Laparoscopic left hemihepatectomy combined with right lateral hepatic lobectomy in pigs: surgical approach and comparative study of the inflammatory response versus open surgery.

This study describes a left hemihepatectomy combined with a right lateral hepatic lobectomy. It compares the inflammatory response associated with laparoscopic hepatectomy (LH group, n = 7) with conventional open hepatectomy (OH group, n = 7). Blood was collected before surgery as well as 1, 2, 3, 5, and 7 days after surgery to determine the white blood cell count and levels of serum cortisol (COR), interleukin-6 (IL-6), and C-reactive protein (CRP). The left hemi-hepatectomy combined with a right lateral hepatic lobectomy was completed in miniature pigs. The average operative time was 139.00 ± 9.07 min, which was longer than that in the OH group (121.67 ± 3.02 min). The length of surgical incision associated with the OH group was 17.93 ± 1.09 cm, significantly longer than that related to the LH group (5.10 ± 0.17 cm). The estimated mean blood loss in the LH group was 136.43 ± 63.24 mL, which was significantly lower than that in the OH group. No severe complications (e.g., massive bleeding, bile leakage, and air embolism) were reported. The CRP levels, COR, and IL-6, increased significantly in the OH group and then slowly returned to their preoperative levels. A postoperative laparoscopic exploration revealed that the incised portion of the liver adhered to the omentum, but no additional abnormalities were observed. These findings indicate that a 4-trocar method for laparoscopic left hemihepatectomy combined with a right lateral hepatic lobectomy is safe and feasible. The inflammatory response for those receiving LH are lower than that for those receiving OH. This porcine model can be used as a research analog for liver disease and regeneration.

Introduction

Laparoscopic hepatectomy is a standard surgical procedure performed to treat liver cancer[1],[2] and retrieve donor liver grafts,[3]-[5] among other techniques. In medical research and experimental studies, the porcine model of hepatectomy is a crucial research tool for evaluating new surgical methodologies,[6]-[9] transplantation,[10],[11] regeneration,[12],[13] and medical instruments.[14]-[16] The successful establishment of hepatectomy models can promote technological advances and develop new treatment methods for hepatic diseases.

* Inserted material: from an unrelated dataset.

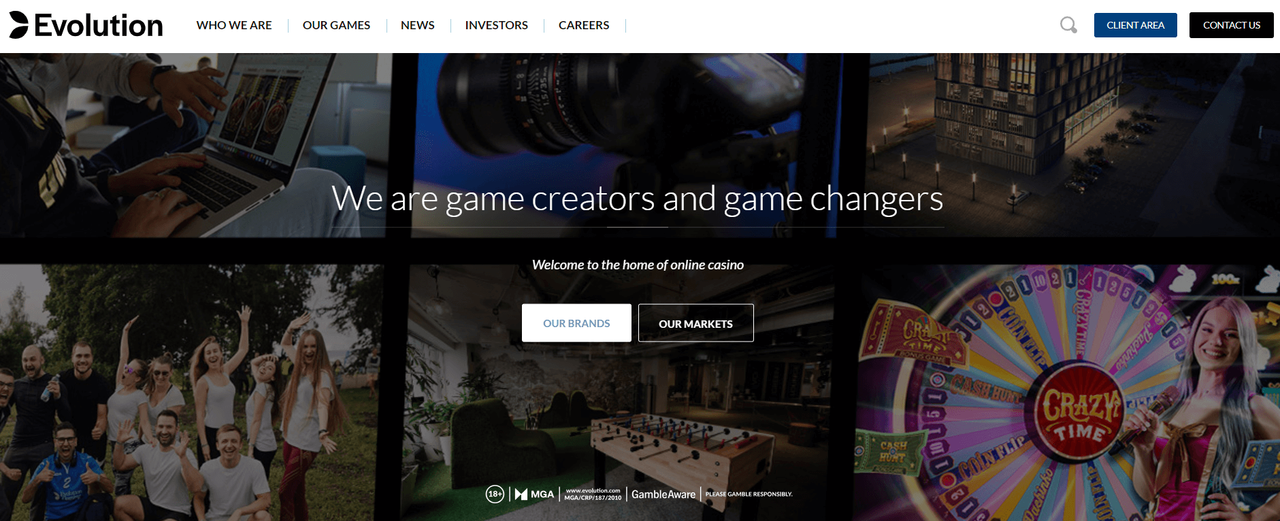Viewport: 1280px width, 521px height.
Task: Open the Investors menu item
Action: pos(497,25)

Minimally invasive laparoscopic surgery causes minimal trauma to the abdominal wall, resulting in reduced pain and fewer wound complications, faster recovery times, and a more rapid return to activity than conventional surgery.[17] However, only a few previous studies on laparoscopic hepatectomy performed in veterinary surgery and the experimental animal field have been reported, most of which have involved expensive instruments and procedures of varied complexity.[18]

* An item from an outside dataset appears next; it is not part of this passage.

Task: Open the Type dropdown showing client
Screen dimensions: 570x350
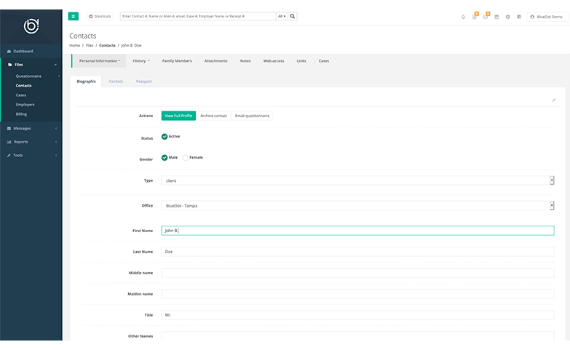Action: tap(357, 180)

Studies have also shown that the serum levels of interleukin-6 (IL-6) and C-reactive protein (CRP) are lower after laparoscopic surgery than after open surgery.[19]-[21] Conversely, some studies have shown no significant differences between two surgical approaches concerning the surgical inflammatory response as measured using cortisol (COR) levels.[22],[23] However, the surgical stress induced by the laparoscopic and open surgical approaches for extensive hepatectomy has not been compared to determine whether minimally invasive hepatectomy is beneficial based on animal models.

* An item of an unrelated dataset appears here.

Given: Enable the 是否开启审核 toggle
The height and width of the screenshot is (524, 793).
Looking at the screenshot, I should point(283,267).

This study introduces a laparoscopic technique for a purely laparoscopic left hemihepatectomy combined with a right lateral lobectomy in pigs. Additionally, we compared the outcomes and surgical stress associated with the laparoscopic approach with those related to open surgery.

Materials and Methods

Animals. This study used 14 Bama miniature pigs with an average age of 6 months (4 - 8 months old) and an average bodyweight of 18.50 kg (15.80 - 23.50 kg). The pigs were randomly assigned to two groups, including the laparoscopic hepatectomy (LH) group (n = 7) and open hepatectomy (OH) group (n = 7). The Animal Ethics Committee of Northeast Agricultural University, Harbin, China approved the experimental protocol (BUAEC2019-0902). The experiments described herein comply with the People’s Republic of China's existing regulations ‎and the standards of the Institutional Animal Care and Use Committee of Northeast Agricultural ‎University, Harbin, China. ‎

Anesthetic protocol. Before surgery, atropine sulfate (0.05 mg kg-1; Harbin Pharmaceutical Group, Harbin, China) was injected subcutaneously; then, xylazine (1.00 mg kg-1; Bayer Health Care AG, Leverkusen, Germany) and ketamine hydrochloride (10.00 mg kg-1; Hansen Pharma Co. Ltd., Changsha, China) were administered intramuscularly 15 min later. After the experimental pigs were sedated, propofol (5.00 mg kg-1; Libang Pharma Co. Ltd., Xian, China) was slowly injected through the ear margin vein to induce anesthesia. Then, endotracheal intubation was performed with a 6.00-7.50-mm endotracheal tube under laryngoscope guidance, and anesthesia was maintained via the inhalation of 1.50 - 3.00% isoflurane (Jiupai Pharmaceutical, Jinzhou, China) using an anesthesia machine. During surgery, normal saline (3.00 mL kg-1 per hr) was infused through the ear margin vein, and various physiological parameters were continuously monitored.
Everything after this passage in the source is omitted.